Therefore, the facility is subject to the Colorado Department of Public Health and
Environment(CDPHE)regulations 61 and 81. This preliminary report is intended to
show that the amendment will meet the requirements set forth in the regulations.
Project Description
The site is located in central Weld County approximately 2 miles west of the town of
Eaton, CO. The legal description of the site is the part of the northwest '/ of Section 10,
Township 6 North, Range 66 West of the 6th P.M. Lot B RE-2298 and part of the Section
3, Township 6 North, Range 66 West of the 6th P.M. Lot C RE-3211. The facility will
have a designed capacity of approximately 5,000 animal units and include approximately
52 acres of containment area.
Design Objectives
The waste management plan for the Long Meadow Farm facility will consist of utilizing
the existing waste storage ponds in the west central portion of the property and the
existing pond located in the northeast corner of the facility which is currently sized to
contain all runoff from the existing facility area including the lot area, feed area, and barn
water generated during milking(8.8 gal/cow/day). A third pond will be constructed in the
west central area of the facility to contain all runoff from the proposed west heifer pens.
A fourth pond will be constructed on the north property across WCR 72 in the south east
corner to contain all runoff from the proposed manure and compost area. The ponds will
use a dedicated pump and pipeline to dewater to two pivots adjacent to the ponds. Water
will be applied to the cropped fields at agronomic rates as a fertilizer according to a
nutrient management plan that will meet state requirements. Manure will be composted
in the southeast corner of the north property.
Hydrology and Hydraulics
This waste management system is designed to contain the 10yr-10day storm event as
determined from the TAPS weather data. The required capacity was determined using
the spreadsheet 313Pond.XLS "RECTANGULAR WASTE STORAGE POND DESIGN
COMPUTATIONS"developed by NRCS State Conservation Engineer for Colorado,
John Andrews. The spreadsheet uses a monthly balance approach accounting for
AGPROfessionals Page 2 of 7 Long Meadow Farm
precipitation inputs as well as evaporation and pumped draw-downs during the summer
irrigation season for the outputs.
All contaminated water from the lot area as well as the composting area will be contained
in the new and existing storage ponds. All precipitation that does not fall directly on
these areas will be diverted away from the containment area.

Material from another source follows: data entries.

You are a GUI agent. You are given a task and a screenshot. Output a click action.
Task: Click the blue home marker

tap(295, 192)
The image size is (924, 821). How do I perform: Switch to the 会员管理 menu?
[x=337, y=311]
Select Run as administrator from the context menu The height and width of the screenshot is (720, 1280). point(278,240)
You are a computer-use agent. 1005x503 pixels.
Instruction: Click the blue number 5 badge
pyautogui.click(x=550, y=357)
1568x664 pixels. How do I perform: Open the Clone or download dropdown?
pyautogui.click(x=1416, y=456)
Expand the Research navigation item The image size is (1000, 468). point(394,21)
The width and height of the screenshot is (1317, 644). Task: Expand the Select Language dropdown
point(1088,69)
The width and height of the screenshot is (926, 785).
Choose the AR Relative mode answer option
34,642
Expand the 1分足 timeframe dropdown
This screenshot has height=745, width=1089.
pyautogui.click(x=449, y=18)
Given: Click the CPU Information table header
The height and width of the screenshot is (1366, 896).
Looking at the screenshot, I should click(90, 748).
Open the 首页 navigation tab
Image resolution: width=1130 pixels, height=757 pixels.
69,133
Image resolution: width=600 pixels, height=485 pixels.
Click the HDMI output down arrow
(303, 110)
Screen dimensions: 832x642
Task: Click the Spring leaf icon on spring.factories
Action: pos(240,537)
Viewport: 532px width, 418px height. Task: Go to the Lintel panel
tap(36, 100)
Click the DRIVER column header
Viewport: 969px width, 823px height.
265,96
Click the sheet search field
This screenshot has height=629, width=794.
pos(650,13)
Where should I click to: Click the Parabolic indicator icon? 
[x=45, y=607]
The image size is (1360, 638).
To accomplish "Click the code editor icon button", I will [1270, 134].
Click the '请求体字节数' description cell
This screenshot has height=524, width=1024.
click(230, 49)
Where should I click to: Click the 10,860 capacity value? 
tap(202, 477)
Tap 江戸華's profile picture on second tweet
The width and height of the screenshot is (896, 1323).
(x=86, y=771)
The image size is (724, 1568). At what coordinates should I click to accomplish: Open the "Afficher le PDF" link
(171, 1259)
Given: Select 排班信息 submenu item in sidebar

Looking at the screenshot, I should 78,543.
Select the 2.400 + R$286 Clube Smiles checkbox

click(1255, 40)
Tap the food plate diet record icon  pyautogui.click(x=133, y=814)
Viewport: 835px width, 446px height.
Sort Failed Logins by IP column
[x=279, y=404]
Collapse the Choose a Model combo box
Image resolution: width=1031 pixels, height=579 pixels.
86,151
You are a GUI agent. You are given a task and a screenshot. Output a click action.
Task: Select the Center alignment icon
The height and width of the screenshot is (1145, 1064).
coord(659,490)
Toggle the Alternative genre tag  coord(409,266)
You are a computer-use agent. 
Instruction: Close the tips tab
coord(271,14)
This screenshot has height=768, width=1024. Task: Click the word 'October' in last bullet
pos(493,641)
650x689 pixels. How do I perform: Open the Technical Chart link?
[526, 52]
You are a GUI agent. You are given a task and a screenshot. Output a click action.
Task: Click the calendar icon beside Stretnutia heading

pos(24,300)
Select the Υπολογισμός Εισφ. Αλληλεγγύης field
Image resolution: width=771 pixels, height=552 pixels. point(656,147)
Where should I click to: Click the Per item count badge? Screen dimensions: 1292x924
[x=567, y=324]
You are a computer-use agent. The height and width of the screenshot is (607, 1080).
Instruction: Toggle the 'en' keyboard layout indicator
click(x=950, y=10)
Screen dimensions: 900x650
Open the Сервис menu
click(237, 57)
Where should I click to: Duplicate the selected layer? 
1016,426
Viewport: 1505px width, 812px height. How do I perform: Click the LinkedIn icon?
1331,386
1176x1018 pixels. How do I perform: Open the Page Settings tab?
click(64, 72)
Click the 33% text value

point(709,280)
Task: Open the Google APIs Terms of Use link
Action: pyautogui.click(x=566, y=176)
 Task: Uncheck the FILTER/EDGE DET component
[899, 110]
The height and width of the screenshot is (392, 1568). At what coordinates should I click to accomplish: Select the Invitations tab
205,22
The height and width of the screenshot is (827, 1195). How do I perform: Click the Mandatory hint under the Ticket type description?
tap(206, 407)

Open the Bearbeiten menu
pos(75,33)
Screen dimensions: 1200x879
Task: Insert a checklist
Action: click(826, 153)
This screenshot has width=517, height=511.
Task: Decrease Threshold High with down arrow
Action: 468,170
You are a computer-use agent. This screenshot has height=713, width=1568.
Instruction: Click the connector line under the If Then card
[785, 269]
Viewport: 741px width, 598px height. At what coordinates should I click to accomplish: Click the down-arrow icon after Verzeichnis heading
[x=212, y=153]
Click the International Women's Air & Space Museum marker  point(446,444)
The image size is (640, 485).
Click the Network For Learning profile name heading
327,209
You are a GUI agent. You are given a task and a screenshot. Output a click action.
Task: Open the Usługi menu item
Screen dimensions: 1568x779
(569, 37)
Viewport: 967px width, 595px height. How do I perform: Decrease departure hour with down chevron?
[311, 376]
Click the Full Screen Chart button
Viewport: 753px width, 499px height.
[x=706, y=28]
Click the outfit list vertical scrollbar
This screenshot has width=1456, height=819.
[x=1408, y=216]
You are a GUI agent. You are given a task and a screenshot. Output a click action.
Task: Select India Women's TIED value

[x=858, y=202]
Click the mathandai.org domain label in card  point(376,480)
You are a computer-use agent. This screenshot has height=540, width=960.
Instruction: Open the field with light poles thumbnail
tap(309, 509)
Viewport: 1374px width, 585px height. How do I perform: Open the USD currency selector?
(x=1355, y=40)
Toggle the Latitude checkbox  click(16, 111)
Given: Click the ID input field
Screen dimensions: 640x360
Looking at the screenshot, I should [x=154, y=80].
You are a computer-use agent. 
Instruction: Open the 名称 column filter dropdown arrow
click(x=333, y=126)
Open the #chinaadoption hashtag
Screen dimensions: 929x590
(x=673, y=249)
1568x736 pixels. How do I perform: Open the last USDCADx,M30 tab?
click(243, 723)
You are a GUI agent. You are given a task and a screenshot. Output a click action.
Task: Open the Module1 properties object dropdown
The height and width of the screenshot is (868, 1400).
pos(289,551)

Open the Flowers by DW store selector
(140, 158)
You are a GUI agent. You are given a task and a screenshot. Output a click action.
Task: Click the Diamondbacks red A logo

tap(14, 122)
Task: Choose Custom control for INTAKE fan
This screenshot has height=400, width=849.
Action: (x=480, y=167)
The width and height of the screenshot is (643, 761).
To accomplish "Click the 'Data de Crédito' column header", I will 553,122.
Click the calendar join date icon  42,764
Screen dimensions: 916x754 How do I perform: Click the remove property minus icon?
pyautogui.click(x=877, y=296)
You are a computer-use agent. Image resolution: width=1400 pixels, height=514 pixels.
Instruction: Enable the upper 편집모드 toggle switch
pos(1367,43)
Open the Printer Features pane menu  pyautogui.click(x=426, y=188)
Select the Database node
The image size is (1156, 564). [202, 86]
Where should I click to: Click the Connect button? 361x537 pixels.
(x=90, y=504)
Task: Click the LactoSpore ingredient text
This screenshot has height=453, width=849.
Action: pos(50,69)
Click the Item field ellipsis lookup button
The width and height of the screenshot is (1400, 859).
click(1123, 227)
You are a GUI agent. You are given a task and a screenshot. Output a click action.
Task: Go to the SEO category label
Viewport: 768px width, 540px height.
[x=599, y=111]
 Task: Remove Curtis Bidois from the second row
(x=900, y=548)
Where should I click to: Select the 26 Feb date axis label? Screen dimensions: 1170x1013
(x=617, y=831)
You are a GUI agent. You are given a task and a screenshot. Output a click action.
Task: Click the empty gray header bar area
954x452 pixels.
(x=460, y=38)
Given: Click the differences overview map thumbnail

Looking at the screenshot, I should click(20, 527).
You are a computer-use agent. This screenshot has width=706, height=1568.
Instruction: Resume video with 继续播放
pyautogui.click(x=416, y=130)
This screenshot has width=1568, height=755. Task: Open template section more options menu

The design storm is determined to be the 10yr-10day event for the Greeley, CO weather
station and corresponds to 4.2 inches of rainfall. With a lot area of 52 acres and an
NRCS curve number of 81, the runoff yield is 2.28 in,resulting in 16 acre-feet of runoff
including the precipitation falling directly onto the pond surface during the design storm.
The system is designed with a dedicated pump and pipeline to transfer the runoff to
existing center pivot sprinklers. The system is designed to be pumped frequently during
the irrigation season of May to July and must be kept below the working depth marked on
the staff gauge to ensure adequate storage capacity for runoff from the design storm.
Storage Pond
The new and existing storage ponds are predominantly rectangular in shape to fit into the
site constraints and will be lined with a compacted clay liner or synthetic to meet State
regulations. Spillways will be installed in the proposed ponds to provide a safe means of
overflow, as well as provide a means to measure any discharges. A means to minimize
erosion at the inlet will be installed on the bank of the pond wherever a delivery pipe is
located.
Diversions
All diversions will be sized and constructed to handle flows from the design storm event.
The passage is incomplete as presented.